Value Library
The following is an excerpt from the ABC Perspective -
October 2009 - Pg. 16
Looking Beyond the Valley
| You cannot discover new oceans unless you
have the courage to lose sight of the shore.
|
- Italian Proverb |
I am an optimist. When I arrive at my office in the morning, I face my work with the attitude that the glass is half full rather than half empty. I approach my daily responsibilities vigorously and carry a positive outlook in our incessant search for undervalued securities.
At the best of times our work is exciting, challenging and both materially and psychologically rewarding. Unfortunately, at its worst, the daily routine can become extraordinarily stressful, fatiguing and financially hurtful. Needless to say, the past year, up until the last few months, has been brutal. My industry peers and I have been tested to the absolute limit. During the September 2008–March 2009 stretch, investors were confronted with numerous American bank failures followed by massive government assistance and intervention, enormous corporate asset write-downs, the virtual collapse of the U.S. residential housing market, enumerable home foreclosures and a severe pounding of worldwide auto sales. These events, in turn, resulted in a serious global economic contraction producing spiraling unemployment, anemic consumer spending and unparalleled business and consumer anxiety. In effect, it appeared that the whole world was on a virtual economic strike as both business and consumers refused to spend.

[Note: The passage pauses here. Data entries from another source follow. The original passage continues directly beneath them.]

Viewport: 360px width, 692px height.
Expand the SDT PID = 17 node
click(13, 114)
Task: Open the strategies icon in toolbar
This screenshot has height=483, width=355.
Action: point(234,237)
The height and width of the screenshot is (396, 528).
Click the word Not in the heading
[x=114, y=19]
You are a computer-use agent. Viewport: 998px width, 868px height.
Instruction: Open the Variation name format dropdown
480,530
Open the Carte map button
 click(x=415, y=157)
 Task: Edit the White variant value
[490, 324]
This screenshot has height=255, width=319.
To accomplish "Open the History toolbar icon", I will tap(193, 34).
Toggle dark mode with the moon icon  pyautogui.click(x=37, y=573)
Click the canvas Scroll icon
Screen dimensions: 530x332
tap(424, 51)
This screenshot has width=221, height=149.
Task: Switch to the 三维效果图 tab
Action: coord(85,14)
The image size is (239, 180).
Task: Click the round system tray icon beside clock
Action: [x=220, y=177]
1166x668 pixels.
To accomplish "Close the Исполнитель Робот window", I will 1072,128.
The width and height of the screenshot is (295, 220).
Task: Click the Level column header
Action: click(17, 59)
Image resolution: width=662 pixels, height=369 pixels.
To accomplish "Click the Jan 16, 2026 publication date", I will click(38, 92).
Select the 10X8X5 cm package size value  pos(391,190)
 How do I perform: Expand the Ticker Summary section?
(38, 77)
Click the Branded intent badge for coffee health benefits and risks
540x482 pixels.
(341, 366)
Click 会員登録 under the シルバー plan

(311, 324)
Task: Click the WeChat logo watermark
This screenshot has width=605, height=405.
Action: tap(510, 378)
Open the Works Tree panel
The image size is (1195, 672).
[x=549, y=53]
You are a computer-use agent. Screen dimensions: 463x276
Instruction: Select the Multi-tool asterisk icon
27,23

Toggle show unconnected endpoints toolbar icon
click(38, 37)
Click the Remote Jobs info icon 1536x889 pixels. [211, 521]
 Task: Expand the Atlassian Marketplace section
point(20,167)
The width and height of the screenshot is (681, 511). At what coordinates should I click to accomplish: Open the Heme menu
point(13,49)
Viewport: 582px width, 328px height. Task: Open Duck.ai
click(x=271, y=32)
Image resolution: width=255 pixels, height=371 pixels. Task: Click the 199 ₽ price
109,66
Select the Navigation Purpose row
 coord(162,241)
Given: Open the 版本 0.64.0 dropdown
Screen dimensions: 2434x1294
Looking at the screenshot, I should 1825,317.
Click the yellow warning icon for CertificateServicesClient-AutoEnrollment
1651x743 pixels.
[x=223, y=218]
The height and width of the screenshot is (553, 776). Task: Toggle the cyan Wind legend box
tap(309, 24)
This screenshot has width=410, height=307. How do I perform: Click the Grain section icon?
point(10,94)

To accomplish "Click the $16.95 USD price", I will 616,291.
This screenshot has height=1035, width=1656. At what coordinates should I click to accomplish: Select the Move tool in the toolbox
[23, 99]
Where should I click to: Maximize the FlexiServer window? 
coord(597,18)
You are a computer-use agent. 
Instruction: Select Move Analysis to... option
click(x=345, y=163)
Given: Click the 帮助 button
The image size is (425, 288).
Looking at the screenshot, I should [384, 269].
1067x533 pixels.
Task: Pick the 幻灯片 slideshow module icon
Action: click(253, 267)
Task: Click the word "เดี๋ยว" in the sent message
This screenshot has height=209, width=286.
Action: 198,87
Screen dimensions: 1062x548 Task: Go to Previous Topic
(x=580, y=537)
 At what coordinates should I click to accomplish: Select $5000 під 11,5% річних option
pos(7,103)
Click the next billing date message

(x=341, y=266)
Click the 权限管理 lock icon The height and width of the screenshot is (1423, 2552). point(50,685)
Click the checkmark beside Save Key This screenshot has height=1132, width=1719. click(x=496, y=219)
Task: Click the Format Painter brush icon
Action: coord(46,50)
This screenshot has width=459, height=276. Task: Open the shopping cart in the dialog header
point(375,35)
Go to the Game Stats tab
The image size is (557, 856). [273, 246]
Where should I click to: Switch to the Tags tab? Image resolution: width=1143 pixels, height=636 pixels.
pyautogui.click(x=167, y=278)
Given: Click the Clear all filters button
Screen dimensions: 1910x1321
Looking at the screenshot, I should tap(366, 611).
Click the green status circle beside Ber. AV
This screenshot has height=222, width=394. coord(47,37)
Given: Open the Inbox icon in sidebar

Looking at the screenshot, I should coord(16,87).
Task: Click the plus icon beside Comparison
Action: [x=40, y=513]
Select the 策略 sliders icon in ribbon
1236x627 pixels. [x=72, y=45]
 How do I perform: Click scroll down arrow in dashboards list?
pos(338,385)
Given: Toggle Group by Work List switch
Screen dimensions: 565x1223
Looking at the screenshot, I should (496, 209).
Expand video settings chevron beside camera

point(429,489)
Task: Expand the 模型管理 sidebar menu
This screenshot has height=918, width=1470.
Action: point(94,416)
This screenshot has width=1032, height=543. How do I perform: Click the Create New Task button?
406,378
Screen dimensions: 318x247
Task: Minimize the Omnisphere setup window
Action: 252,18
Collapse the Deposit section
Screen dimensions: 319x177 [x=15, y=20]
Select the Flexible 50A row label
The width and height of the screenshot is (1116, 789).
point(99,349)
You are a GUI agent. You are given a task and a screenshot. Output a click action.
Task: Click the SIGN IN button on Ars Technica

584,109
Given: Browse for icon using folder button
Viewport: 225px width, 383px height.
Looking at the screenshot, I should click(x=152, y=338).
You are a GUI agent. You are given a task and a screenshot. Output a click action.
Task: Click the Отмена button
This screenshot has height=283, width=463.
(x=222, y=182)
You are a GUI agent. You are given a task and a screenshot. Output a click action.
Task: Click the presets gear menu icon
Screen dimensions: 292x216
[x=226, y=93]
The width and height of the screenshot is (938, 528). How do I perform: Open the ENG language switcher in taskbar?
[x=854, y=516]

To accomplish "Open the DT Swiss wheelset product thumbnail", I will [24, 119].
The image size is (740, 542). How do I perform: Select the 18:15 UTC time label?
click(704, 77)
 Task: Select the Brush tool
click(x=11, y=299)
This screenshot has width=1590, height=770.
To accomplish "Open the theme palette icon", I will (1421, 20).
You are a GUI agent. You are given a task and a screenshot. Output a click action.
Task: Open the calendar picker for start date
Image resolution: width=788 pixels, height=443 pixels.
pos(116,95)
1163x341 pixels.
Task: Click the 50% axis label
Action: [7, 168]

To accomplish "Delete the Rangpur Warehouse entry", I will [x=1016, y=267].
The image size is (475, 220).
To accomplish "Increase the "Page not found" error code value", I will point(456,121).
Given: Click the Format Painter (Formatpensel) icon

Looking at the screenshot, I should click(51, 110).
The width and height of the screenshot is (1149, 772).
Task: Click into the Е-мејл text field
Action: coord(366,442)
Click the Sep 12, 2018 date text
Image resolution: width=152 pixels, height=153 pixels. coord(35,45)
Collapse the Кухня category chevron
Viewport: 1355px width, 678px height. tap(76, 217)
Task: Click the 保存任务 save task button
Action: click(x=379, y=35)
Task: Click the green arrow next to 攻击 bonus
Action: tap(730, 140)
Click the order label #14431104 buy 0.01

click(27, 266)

Clearly, nothing in business or economic textbooks had prepared us for what was to befall investors during the late 2008–early 2009 period. Fortunately, worldwide governments and central banks banded together in a coordinated and massive monetary and fiscal action to extricate the global economies from falling into a deep 1930s-style economic depression. Now, six months later, since the mid-March 2009 stock market lows, worldwide economic stability appears to have set in. Investors’ psychology has improved remarkably and a significant financial comeback from the early 2009 price lows has occurred. Despite these advances many seasoned investors and economic commentators do not believe in the sustainability of the present economic and investment recovery. Moreover, numerous investors, despite missing out on the spectacular stock market recovery since March, are very reticent to commit any funds for fear of a major stock market decline. They are gun-shy and are concerned that this stock market rally is merely a head-fake before the market tumbles precipitously. This bearish camp considers that the valley or economic abyss is quite deep and elongated. Their negative outlook centers on the view that there will be significant economic risk and little reward until global economies attain terra firma stability — without the continuing massive government monetary and fiscal stimulus.
Notwithstanding the negative economic argument we take a rather positive and contrarian view. We believe that one must look beyond the valley. It is our opinion that a worldwide economic turnaround is already in place, fragile as it may be. Although we do not expect either a V or a W-shaped economic recovery, we do believe that a slow but steady sawtooth-like improvement is the most likely economic scenario. We believe that successful investing for the balance of 2009 and into 2010 will necessitate diligent stockpicking, opportunistic share trading, portfolio upgrading and an assorted selection of high dividend-paying securities. We believe that the low interest rate environment should last at least for the next six months and should provide for exceptional investment opportunities.